- _AIM OF THE EXERCISE_
Wherever "retweet" appears in the records below, copy the line that holds it.

- _DATA UNDER STUDY_
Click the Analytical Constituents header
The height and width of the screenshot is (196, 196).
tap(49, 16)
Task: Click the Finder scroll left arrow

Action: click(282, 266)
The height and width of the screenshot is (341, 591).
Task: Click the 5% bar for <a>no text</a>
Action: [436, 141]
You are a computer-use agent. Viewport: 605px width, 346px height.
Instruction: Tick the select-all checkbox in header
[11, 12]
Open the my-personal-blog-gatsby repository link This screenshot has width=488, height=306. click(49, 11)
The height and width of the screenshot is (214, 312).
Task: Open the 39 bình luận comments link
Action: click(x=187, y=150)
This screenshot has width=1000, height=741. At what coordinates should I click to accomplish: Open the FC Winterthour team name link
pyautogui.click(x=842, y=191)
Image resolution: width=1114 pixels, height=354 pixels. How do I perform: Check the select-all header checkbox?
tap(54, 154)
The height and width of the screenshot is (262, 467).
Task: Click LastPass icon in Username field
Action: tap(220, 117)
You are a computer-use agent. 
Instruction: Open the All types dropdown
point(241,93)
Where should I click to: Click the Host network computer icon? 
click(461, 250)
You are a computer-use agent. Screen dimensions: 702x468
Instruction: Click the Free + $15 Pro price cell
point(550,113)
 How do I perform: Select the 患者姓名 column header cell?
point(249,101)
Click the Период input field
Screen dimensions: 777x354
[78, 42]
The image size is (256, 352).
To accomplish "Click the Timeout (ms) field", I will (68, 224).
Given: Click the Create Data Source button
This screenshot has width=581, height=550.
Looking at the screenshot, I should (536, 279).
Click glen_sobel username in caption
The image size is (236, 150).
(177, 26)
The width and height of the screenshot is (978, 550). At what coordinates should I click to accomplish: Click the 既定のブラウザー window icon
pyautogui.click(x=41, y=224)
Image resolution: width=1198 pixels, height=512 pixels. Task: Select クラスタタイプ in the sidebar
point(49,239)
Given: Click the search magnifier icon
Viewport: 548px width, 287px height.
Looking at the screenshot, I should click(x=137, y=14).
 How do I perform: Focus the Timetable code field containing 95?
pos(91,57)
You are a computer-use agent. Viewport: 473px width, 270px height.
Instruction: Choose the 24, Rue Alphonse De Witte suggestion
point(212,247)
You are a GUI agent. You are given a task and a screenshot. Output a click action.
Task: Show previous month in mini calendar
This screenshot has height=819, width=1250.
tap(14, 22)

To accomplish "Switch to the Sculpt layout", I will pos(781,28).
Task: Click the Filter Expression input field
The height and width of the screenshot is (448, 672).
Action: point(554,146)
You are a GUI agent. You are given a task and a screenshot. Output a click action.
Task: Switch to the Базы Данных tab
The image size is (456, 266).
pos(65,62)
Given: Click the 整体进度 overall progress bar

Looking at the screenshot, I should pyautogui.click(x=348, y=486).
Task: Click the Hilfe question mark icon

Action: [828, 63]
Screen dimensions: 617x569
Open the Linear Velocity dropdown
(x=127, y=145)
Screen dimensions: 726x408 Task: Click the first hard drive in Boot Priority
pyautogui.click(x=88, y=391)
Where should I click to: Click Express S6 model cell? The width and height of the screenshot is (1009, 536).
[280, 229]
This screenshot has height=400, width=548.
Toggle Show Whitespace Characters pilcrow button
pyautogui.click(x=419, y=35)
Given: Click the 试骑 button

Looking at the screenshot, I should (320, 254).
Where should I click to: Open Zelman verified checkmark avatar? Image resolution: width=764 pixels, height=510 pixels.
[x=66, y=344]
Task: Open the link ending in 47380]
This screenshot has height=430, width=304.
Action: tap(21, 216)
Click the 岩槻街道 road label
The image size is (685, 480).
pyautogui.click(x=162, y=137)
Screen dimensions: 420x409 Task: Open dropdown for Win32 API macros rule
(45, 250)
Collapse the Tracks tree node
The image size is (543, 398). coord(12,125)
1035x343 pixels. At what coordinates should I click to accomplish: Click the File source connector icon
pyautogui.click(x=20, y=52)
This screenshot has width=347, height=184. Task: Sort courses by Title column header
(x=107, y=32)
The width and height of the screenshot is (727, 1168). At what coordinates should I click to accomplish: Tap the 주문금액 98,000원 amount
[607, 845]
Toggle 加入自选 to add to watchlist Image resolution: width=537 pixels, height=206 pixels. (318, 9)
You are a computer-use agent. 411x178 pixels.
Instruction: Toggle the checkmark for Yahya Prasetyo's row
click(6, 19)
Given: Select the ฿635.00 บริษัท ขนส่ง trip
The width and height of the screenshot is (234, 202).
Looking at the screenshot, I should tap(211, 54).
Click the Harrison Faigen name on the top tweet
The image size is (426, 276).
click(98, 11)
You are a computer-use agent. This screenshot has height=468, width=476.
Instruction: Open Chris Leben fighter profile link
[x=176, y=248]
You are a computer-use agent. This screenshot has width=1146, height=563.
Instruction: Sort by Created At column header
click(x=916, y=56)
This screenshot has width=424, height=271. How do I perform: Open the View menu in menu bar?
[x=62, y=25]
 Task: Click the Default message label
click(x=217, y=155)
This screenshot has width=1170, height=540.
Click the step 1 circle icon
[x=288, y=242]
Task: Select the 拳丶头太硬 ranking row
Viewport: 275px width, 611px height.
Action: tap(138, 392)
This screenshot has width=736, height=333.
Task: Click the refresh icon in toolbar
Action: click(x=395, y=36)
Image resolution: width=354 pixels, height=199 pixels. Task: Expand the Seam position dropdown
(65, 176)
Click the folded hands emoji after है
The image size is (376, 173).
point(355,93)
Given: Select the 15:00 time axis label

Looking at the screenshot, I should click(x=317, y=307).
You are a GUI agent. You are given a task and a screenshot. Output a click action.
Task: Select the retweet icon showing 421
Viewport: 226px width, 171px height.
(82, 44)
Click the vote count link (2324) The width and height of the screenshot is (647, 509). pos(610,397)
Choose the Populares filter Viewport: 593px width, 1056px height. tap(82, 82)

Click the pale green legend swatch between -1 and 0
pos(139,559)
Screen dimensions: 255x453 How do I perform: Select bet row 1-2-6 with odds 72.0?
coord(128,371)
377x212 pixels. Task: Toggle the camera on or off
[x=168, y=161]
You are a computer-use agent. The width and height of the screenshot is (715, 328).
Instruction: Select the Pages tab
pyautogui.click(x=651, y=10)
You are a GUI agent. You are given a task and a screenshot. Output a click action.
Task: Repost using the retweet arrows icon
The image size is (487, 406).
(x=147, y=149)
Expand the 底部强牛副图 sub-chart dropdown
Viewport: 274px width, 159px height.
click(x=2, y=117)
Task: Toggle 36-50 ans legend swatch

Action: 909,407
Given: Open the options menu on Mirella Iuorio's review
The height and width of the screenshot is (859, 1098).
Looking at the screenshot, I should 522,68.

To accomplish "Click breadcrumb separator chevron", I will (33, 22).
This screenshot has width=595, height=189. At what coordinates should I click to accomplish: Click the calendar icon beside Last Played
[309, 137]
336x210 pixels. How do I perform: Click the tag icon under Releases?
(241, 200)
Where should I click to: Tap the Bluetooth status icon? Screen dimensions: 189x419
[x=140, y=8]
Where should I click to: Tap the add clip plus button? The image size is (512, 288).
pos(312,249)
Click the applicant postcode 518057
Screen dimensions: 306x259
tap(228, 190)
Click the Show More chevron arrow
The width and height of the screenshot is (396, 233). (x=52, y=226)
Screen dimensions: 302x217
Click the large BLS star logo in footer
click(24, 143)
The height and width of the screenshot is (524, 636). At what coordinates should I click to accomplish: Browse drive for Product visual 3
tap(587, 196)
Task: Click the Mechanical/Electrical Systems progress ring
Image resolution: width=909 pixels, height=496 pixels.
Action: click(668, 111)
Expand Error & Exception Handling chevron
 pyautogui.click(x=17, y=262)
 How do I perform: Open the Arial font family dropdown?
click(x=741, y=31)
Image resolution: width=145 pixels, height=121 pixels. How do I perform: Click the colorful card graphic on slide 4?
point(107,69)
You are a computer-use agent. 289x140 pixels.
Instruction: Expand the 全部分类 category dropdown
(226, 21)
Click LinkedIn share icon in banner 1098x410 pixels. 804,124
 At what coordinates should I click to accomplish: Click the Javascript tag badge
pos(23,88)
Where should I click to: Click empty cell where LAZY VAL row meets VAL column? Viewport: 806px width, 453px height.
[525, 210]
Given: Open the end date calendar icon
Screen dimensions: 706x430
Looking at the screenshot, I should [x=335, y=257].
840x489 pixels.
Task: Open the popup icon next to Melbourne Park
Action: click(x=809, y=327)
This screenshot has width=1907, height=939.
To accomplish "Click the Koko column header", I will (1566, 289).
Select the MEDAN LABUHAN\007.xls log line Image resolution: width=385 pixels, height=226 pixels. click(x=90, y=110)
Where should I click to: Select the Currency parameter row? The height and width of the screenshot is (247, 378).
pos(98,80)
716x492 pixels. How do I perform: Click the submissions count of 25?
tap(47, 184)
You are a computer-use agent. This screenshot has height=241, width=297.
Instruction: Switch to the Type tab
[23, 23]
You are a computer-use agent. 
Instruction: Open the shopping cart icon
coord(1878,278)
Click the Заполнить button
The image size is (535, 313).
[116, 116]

- _ANSWER TO THE PROBLEM_
Task: Select the retweet icon showing 421
Task: Repost using the retweet arrows icon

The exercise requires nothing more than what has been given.